I believe there’s an important lesson to be learned here. Your body feels pain for a reason. Pain is a way of letting you know that you need to pay attention because something might be wrong. As a software developer, I’ve learned this lesson repeatedly as well. Years ago, when I was writing code in React.js, I worked on a component that felt more complicated than it needed to be. I ignored the fact and pushed on. Eventually I got the component working, but it was always brittle. We eventually hired a new engineer with much more React experience. They looked at my component and kindly explained that I picked a terrible approach. After spending a little time reworking the component, it was faster, simpler, and more reliable. In both cases I ignored the information from pain and paid the price.

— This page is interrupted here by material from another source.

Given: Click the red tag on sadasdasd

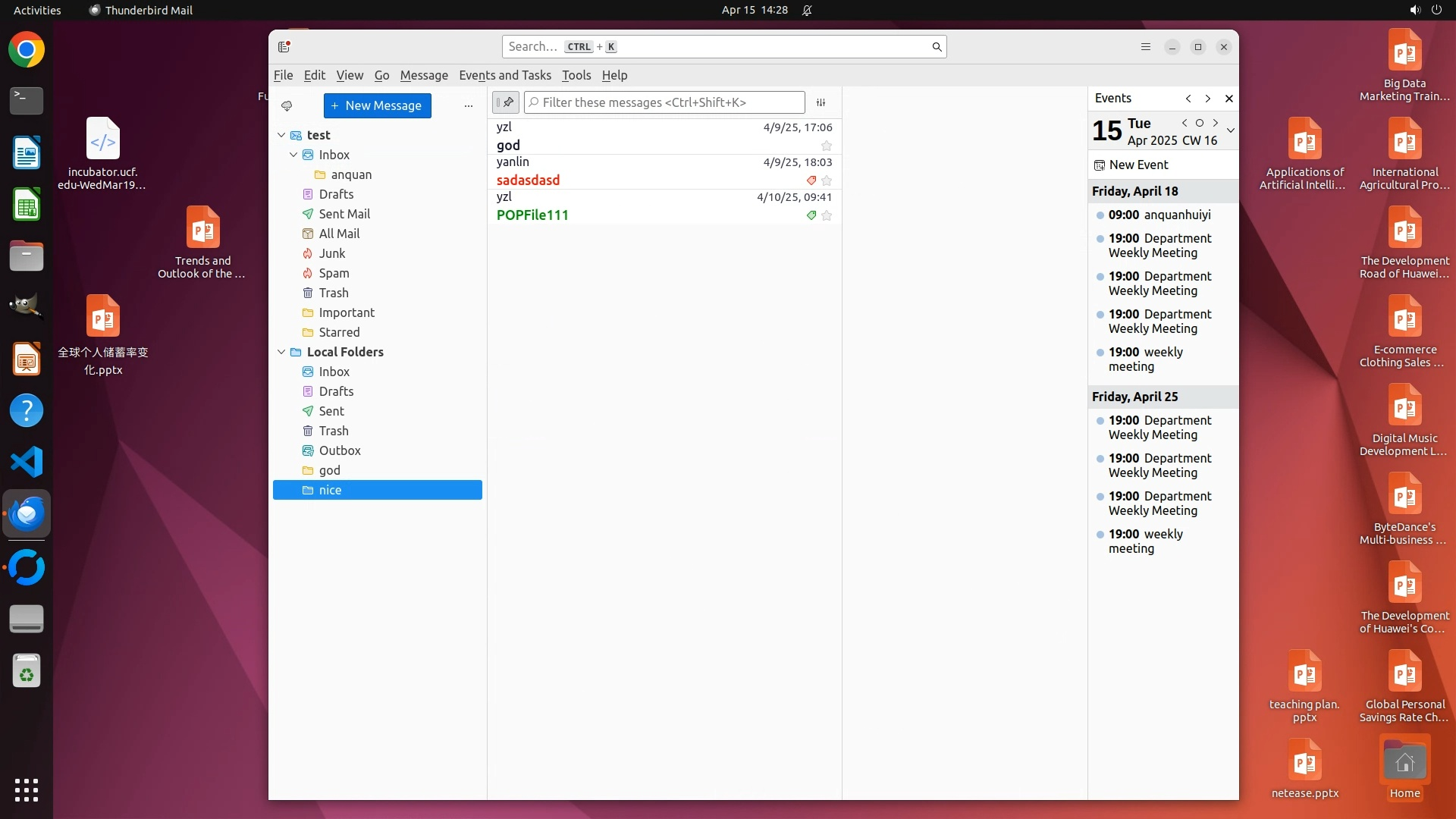Looking at the screenshot, I should click(811, 180).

Pain can be a valuable signal that something isn’t quite right. The trick to using pain to your advantage is knowing how to use that signal. In my running, I’ve learned that certain types of pain indicate that I have a strength or flexibility imbalance that I need to correct. Other types of pain mean that I’ve injured myself and need to rest. In software, pain might mean I’m using the wrong tool for the job or that I need to refactor. Just like in athletics, it takes time and experience to learn to interpret these signals.
With that in mind, how can you use pain to your advantage? The web application framework, Ruby on Rails is a great example of how this can work. In Rails, the Rails way is made incredibly simple. Once you start moving out of their preferred solutions, things get more painful. This is a signal that you should pay attention. It doesn’t mean you shouldn’t choose that path, just that you should be careful.
We do this in our organizations too. Often, we create procedures that make it very simple to do the right thing and hard to do the wrong thing. When we do that, we encourage our people to do the right thing. The trouble comes when it’s easier to do the wrong thing than the right thing. For example, if you have a new feature development team that throws code over the wall to the support team, they likely won’t think about building software that is easy to support. If instead this team must support their own software, that pain will guide their decisions.